If the enormous 100-year-old mulberry tree, east of the 80-year-old lodge, could talk, it could tell tales of children swinging from its branches, weddings held beneath its boughs and guests of the lodge strolling toward the wonder of the 183-foot-high travertine bridge.

Of course, the mulberry cannot speak, but Anna Mae Deming can. She is the great-grandniece of David Gowan, the Scotsman credited with discovery of the bridge in 1877, when he was looking for a place to hide from Apaches.

"Anna Mae's talk is the real highlight of the day," said Park Ranger Steve Sokora.

At 11 a.m. May 12, Deming will speak about the early days of living on and developing the property for tourism.

"I grew up at the bridge when I was a young girl and I am really looking forward to telling the stories of the bridge," Deming said.

In the late 1800s and early 1900s, people camped at the bridge.

David Gowan Goodfellow, Gowan's nephew, built the lodge in 1927. It was one of the first guest ranches in Arizona.

The dining hall at the lodge is filled with vintage black and white photographs that depict builders of the lodge, early visitors and what they did for fun. The pictures are on loan from Deming's personal collection.

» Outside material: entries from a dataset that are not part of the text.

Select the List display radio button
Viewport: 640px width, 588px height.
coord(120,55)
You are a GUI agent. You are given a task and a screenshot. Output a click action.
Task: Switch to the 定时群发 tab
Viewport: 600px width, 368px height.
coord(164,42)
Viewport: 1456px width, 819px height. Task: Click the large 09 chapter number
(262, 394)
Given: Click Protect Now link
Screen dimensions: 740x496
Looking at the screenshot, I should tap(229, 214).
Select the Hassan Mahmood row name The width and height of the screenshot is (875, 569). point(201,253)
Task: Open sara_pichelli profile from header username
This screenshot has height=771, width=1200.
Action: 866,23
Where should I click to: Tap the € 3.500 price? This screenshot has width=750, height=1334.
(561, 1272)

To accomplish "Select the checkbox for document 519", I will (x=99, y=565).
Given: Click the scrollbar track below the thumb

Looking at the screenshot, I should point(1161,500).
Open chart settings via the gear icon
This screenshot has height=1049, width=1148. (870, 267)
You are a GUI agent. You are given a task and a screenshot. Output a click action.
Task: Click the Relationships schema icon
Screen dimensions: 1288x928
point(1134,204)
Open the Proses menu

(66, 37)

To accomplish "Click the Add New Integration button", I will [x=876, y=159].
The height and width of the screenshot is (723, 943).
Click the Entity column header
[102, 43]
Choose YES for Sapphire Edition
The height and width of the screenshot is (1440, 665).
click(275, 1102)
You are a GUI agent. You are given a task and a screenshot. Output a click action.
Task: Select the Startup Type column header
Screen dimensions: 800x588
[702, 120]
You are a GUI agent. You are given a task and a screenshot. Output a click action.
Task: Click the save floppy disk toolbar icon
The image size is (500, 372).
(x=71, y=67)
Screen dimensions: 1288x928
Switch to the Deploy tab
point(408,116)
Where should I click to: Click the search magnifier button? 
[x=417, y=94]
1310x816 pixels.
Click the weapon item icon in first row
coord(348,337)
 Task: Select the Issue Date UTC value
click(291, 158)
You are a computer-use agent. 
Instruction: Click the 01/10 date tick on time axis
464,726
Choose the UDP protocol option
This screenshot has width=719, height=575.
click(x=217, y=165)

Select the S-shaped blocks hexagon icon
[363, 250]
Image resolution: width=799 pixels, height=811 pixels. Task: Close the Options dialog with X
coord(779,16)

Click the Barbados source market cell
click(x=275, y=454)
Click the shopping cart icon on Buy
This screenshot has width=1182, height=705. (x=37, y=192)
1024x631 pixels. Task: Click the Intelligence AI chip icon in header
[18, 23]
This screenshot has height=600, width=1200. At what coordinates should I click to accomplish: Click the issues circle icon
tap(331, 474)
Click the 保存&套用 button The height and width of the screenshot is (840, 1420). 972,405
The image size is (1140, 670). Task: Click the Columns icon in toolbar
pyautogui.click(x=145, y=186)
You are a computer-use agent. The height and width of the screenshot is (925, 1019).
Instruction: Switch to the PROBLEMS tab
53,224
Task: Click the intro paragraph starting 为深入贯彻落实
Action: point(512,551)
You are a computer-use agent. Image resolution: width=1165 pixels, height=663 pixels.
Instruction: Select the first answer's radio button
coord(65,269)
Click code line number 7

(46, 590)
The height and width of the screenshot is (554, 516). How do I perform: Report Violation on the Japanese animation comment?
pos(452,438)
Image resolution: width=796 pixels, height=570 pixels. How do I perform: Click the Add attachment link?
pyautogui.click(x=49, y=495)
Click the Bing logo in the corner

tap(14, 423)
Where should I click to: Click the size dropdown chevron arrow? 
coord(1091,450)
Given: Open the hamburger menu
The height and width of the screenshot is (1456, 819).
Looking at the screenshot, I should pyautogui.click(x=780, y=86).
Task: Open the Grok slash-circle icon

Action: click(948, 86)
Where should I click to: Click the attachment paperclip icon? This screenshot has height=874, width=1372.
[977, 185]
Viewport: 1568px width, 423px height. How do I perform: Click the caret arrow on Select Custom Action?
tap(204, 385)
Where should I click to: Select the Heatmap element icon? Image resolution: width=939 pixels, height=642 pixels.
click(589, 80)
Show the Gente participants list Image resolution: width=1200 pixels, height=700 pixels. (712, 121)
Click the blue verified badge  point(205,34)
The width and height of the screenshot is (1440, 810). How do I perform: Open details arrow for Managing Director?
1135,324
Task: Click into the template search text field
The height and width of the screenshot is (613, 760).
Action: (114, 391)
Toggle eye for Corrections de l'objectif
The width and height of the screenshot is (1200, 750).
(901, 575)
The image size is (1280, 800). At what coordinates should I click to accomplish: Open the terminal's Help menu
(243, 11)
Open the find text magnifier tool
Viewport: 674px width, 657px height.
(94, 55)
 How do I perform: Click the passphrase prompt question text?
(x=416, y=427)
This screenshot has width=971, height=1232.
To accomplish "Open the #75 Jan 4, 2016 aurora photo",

When the Forest Service replaced the floor of the house built in 1910, where the Goodfellows lived, they found a bunch of bottle caps beneath the floor. Soroka speculated that soda and beer were at one time sold from the small house.

"We also found a trapdoor in the floor and bunch of prohibition-era bottles, so somebody was bootlegging," Soroka said.

A few of the bottles are on display in the lodge's dining hall.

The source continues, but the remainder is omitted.